DATA FOR PROCESSING:
****************************************

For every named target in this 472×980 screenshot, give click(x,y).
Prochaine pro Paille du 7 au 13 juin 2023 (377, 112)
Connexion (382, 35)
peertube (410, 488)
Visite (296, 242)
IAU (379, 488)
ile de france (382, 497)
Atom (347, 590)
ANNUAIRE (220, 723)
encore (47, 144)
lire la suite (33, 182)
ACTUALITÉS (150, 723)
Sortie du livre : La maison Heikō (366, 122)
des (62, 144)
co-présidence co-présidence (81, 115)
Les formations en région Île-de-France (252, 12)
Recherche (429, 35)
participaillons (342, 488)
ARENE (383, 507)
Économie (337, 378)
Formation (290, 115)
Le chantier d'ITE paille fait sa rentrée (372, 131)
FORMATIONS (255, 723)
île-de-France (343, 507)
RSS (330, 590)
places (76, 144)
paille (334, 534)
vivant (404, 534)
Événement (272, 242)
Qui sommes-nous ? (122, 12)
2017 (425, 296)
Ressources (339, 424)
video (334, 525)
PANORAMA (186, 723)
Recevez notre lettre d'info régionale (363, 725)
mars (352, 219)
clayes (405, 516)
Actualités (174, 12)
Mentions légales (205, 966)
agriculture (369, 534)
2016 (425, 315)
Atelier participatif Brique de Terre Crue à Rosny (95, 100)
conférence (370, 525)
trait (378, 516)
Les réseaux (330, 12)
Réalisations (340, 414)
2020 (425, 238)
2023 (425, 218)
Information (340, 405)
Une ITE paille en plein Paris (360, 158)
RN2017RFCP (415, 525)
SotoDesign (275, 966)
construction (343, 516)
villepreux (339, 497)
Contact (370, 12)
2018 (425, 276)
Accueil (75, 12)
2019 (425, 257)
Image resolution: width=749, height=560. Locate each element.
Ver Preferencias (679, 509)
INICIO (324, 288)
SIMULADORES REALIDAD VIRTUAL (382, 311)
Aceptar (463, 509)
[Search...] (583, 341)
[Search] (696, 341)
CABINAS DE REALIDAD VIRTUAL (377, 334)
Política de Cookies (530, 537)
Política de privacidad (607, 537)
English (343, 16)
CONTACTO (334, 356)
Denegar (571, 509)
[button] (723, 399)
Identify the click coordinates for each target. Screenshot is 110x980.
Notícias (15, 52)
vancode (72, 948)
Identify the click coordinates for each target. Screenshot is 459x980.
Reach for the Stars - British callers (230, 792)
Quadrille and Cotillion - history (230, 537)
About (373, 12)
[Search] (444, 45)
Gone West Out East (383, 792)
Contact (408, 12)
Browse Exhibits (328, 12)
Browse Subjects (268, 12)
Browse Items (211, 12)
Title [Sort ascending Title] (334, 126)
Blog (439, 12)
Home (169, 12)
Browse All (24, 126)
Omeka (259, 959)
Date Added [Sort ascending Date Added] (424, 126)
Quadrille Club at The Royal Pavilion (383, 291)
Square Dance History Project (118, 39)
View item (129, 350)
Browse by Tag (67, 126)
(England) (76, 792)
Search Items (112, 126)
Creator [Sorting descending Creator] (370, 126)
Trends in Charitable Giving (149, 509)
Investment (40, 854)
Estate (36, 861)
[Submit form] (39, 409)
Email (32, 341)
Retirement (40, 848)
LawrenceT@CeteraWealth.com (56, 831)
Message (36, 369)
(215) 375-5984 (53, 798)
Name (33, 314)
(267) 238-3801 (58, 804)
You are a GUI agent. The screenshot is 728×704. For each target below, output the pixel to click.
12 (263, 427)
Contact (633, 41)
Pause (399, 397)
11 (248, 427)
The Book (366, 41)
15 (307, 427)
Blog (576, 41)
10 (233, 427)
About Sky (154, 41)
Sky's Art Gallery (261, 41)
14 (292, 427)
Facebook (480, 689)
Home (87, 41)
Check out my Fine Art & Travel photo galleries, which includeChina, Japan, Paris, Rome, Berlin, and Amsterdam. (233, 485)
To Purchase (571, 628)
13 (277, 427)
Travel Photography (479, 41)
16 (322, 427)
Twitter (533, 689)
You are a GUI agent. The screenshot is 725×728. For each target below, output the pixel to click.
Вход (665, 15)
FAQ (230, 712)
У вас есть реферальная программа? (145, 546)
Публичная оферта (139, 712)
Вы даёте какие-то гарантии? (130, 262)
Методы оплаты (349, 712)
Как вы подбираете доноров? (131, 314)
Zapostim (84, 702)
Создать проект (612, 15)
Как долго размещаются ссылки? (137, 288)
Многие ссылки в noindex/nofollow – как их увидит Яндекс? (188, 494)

****************************************

JOB: Turn everything in the data above, from the line containing "Browse All (24, 126)" down to the line containing "Search Items (112, 126)", both included, into a Markdown table with the columns Row and Line, leaving out any blank lines.

FINISHED ANSWER:
| Row | Line |
|---|---|
| 1 | Browse All (24, 126) |
| 2 | Omeka (259, 959) |
| 3 | Date Added [Sort ascending Date Added] (424, 126) |
| 4 | Quadrille Club at The Royal Pavilion (383, 291) |
| 5 | Square Dance History Project (118, 39) |
| 6 | View item (129, 350) |
| 7 | Browse by Tag (67, 126) |
| 8 | (England) (76, 792) |
| 9 | Search Items (112, 126) |